*Fragmento del texto*
*-*-*
Margarita Garcia

Caricatura de Quino.

Le corresponde a la ciudadanía quitarle la careta a los falsos políticos, denunciar sus incoherencias, desatinos, desafueros e iniquidades.

La hipocresía es una peligrosa práctica que hace carrera en los gobiernos, los partidos políticos, y otros centros de poder. Es pues interesante indagar acerca de sus rasgos distintivos, sobre la forma que adopta comúnmente en el ámbito político y sus efectos negativos en la política y la democracia. 

Conviene recordar que a pesar del desarrollo científico y el progreso humano el ser humano continúa siendo un gigante con pies de barro que puede fácilmente ser presa de sus propias debilidades y apetitos. Porque sus verdaderos enemigos crecen en su interior, sin que él se dé cuenta.

Esas malas conductas nublan el discernimiento y dan al traste con el recto proceder, impiden vivir en la verdad y decirla abiertamente. Tal vez, una de las más infames es la hipocresía: ese aparentar y disimular para estar bien con todos, ese ilusionar e intrigar para sacar provecho, ese decir y no hacer.

Por desgracia, esta práctica hace parte integral de la actividad política.  Me refiero, sobre todo, a aquellos políticos que parecen estar poseídos por un espíritu farisaico, que se disfrazan de honestos y justos, pero por dentro están llenos de codicia y maldad. Son gente que engaña y desprecia a los demás.
*-*-*
*Material proporcionado*
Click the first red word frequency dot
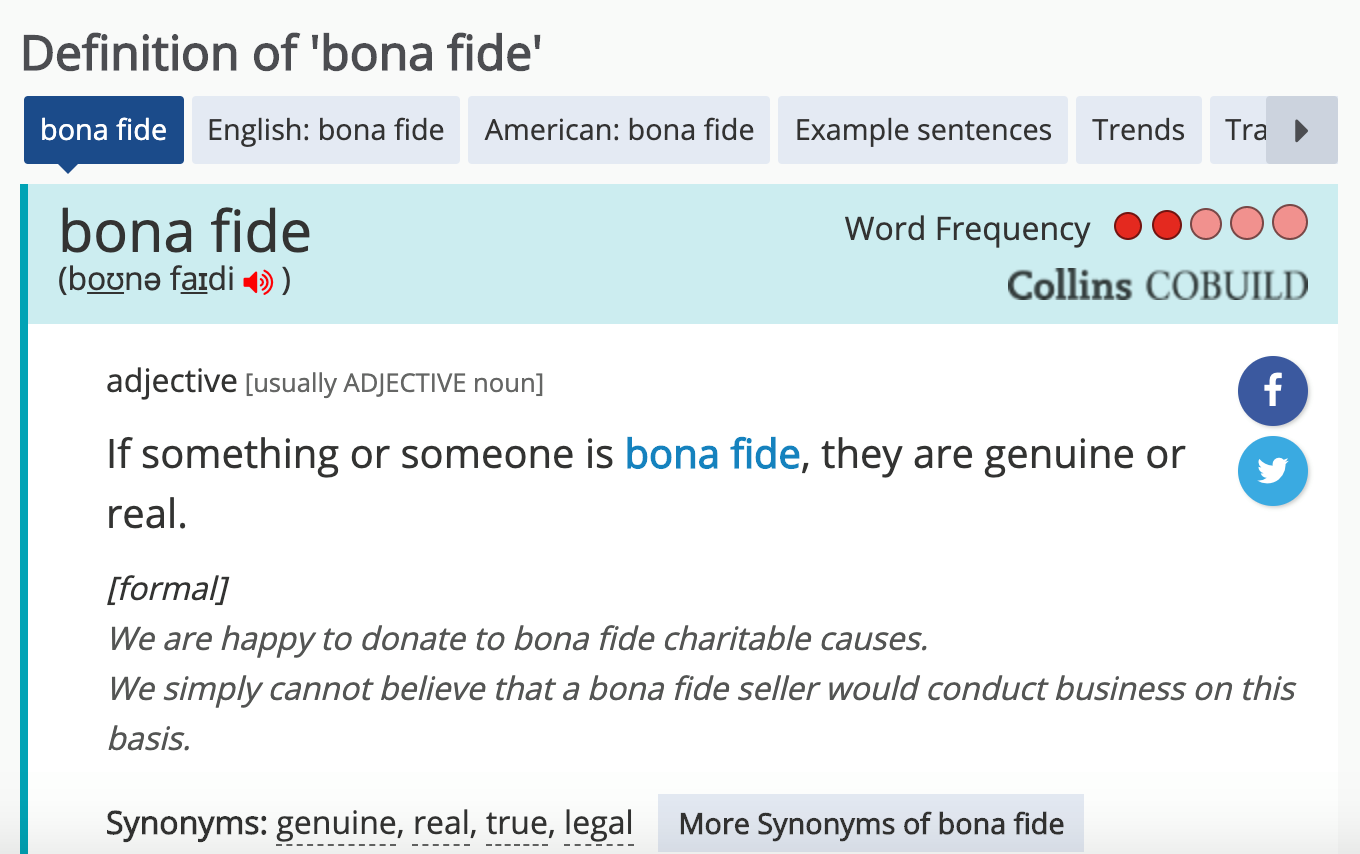 pyautogui.click(x=1128, y=226)
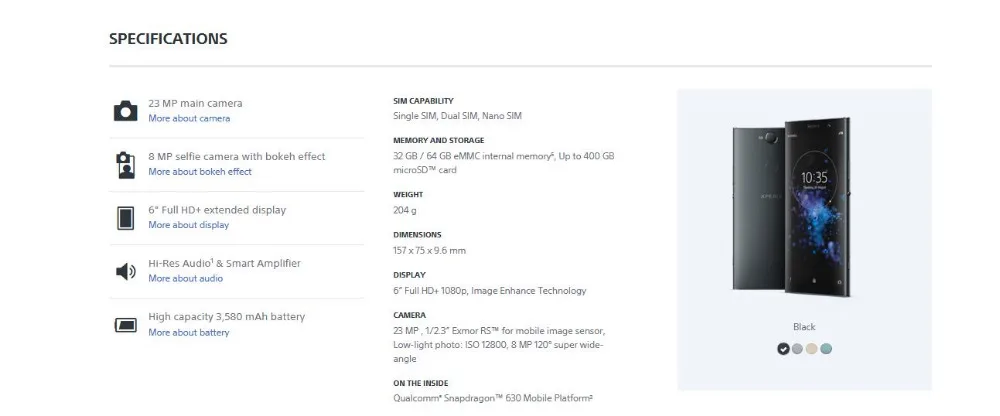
*-*-*
*Consignas del ejercicio*
• 1. Copia del texto sobre la hipocresía el pasaje que empieza en "Esas malas conductas" y termina en "y no hacer.", sustituyendo "discernimiento" por "juicio".
• 2. Pasa al inglés esta oración del texto sobre la hipocresía: "Son gente que engaña y desprecia a los demás."
• 3. Escribe cómo sigue el texto sobre la hipocresía a partir de su última oración.
El material no tiene relación con el texto sobre la hipocresía.

*Respuestas por tarea*
• 1.
Esas malas conductas nublan el juicio y dan al traste con el recto proceder, impiden vivir en la verdad y decirla abiertamente. Tal vez, una de las más infames es la hipocresía: ese aparentar y disimular para estar bien con todos, ese ilusionar e intrigar para sacar provecho, ese decir y no hacer.

• 2. They are people who deceive and despise others.

• 3.
Pero el egoísmo y el engaño son solo la punta del iceberg, porque el verdadero peligro del fariseísmo político está en lo que no podemos ver a simple vista, en la raíz de su proceder, y esto es que la única norma de vida que obedecen es transgredir los preceptos morales, sin tener un sentimiento de culpa.

Los problemas de la democracia tienden a complicarse y agravarse cuando el ideal de verdad se pone al servicio de la mentira, el ideal de justicia a disposición del egoísmo.

Este relativismo moral o, más bien, falta de valores objetivos, es el motivo por el que actúan de forma contraria a los principios que juraron defender, y por el que suelen extraviarse con terquedad en toda clase de empresas aberrantes que terminan vulnerando la salud política y las virtudes democráticas.  

Ciertamente, los problemas de la democracia tienden a complicarse y agravarse cuando el ideal de verdad se pone al servicio de la mentira, el ideal de justicia a disposición del egoísmo, el ideal de igualdad al encargo de la soberbia y las aspiraciones de progreso quedan en manos de la codicia. 

Ese descomunal absurdo, ese espantoso despropósito, es algo que los ciudadanos no pueden pasar por alto, ni normalizar y, menos, aceptar. Es claro que existen razones de mucho peso para exigir más verdad, más transparencia y coherencia en la política. ¿Qué hacer entonces con el fariseísmo político?

Me parece que el fariseísmo político no podría moverse a sus anchas, ni sería tan dañino, si no permaneciera camuflado en el ámbito político. En consecuencia, lo que le corresponde a la ciudadanía es quitarle la careta, denunciar sus incoherencias, desatinos, desafueros e iniquidades.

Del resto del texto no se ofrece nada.